This week it's the domestic goddess of the British Isles, TV star and author Nigella Lawson talking those oh-so-evocative summer fruit dishes of England - from fools to flummeries to an unusual take on raspberry jam. Nigella's latest book is Nigella Express. It's burnt ends sandwiches at LC's Bar-B-Q in Kansas City, Missouri for Jane and Michael Stern. Wine wizard Joshua Wesson says we need to be putting a chill on some of those reds. He'll tell us which ones. Chad Ward, author of An Edge in the Kitchen: The Ultimate Guide to Kitchen Knives, has advice for getting the best knives for your money, and Dave Broom has some surprises from the World Whisky Awards.
This is the best jam to start with as it doesn't need any testing or temperature taking or indeed anything much. Get the full recipe.
Honey gives this recipe its edge. Once the steak is cooked, you taste only the barest hint of sweetness, yet the sugar opens up all the meat's bold beefiness. Each mouthful delivers fabulous crustiness and a hum of black pepper. Get the full recipe.
The Sterns have been researching barbecue and say that few locations are as good as Kansas City for serious investigation. Their effort paid off when they discovered LC's. This humble little place with bare tables and a TV blaring in the corner serves up some serious barbecue indeed. Jane loves the practical roll of paper towels on each table in lieu of napkins!
Beef, ham, turkey, pork sausage and ribs are cooked long and slow, getting basted with their own juices and becoming more succulent the longer they stay in the pit. But the real claim to fame here is the burnt ends sandwiches. Crunchy, crusty, well-done outside edges of a smoked brisket are chopped together and piled onto white bread, and then the whole thing is bathed in a ladleful of rich beef juices. Jane adores these sandwiches while Michael likes to split his order between the sandwich and a barbecued slab of something else.

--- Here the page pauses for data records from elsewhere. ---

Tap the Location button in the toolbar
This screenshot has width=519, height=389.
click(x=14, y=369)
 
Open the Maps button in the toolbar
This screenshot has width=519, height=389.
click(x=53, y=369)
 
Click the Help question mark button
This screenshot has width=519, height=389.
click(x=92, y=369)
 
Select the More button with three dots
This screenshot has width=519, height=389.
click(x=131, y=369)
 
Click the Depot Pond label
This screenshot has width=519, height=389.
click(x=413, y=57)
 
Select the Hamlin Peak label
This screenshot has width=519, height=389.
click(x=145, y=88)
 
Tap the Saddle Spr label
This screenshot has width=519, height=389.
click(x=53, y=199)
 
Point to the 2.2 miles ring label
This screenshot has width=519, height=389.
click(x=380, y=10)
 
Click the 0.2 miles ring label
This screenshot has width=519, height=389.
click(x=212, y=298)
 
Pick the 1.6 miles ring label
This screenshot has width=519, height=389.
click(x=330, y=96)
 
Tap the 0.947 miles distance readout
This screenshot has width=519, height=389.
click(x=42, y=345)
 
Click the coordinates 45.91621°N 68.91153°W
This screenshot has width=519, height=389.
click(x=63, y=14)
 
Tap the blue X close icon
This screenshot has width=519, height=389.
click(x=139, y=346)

Don't expect a salad or a side or two with your order. It's all about barbecued meat here.
5800 Blue Parkway
Kansas City, MO
Joshua Wesson, that free thinker of the wine world, says put a chill on certain reds and they'll taste better for it. Refrigerate the bottle for an hour then let it sit on the counter to come back to optimal "cellar temperature" (between 55 and 60 degrees). For fun and an interesting taste sensation, taste the wine as the temperature is rising and note the differences.

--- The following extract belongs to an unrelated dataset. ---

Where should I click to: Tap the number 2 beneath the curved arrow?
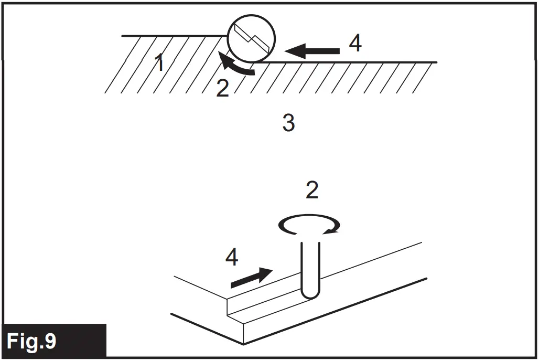[x=223, y=89]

Chilling isn't recommended for all red wines; you want ones from cool climates that are made from wildly fruity grapes that have thin skins, such as Pinot Noir, Gamay, and Austrian Zweigelt
Chad Ward, author of An Edge in the Kitchen: The Ultimate Guide to Kitchen Knives (William Morrow, an imprint of HarperCollinsPublishers, 2008), offers some brands to consider when shopping for kitchen knives.
German Knives: the best are made by Messermeister, especially their Meridian Elite series. They are not as well knows as Henckels and Wusthof but they are more comfortable and come with a significantly better edge.
Japanese Knives: The most readily available brands are Shun, Global and Mac. They are all excellent and reasonably priced, with the Macs offering the best value. In the splurge category - when you really want to get a feel for what high performance is all about - look to Misono, Hattori, Glestain, Suisen and the drop-dead gorgeous knives from Nenox.
The best places to find the high-end lines are Korin in New York (www.korin.com) and Epicurean Edge in Seattle (www.epicureanedge.com). Both stores have well-designed and robust online catalogs that make even the most exotic knives accessible to anyone with Internet access.
Check out Chad's book for in-depth information on choosing, using and maintaining quality knives. The sources list alone is worth the price of the book.
At the recent World Whisky Awards, two of the top winners were whiskeys made in Japan. The top Single Malt Award went to Yoichi, twenty years old; and the winner for Blended Whiskeys was Suntory Hibiki, thirty years old.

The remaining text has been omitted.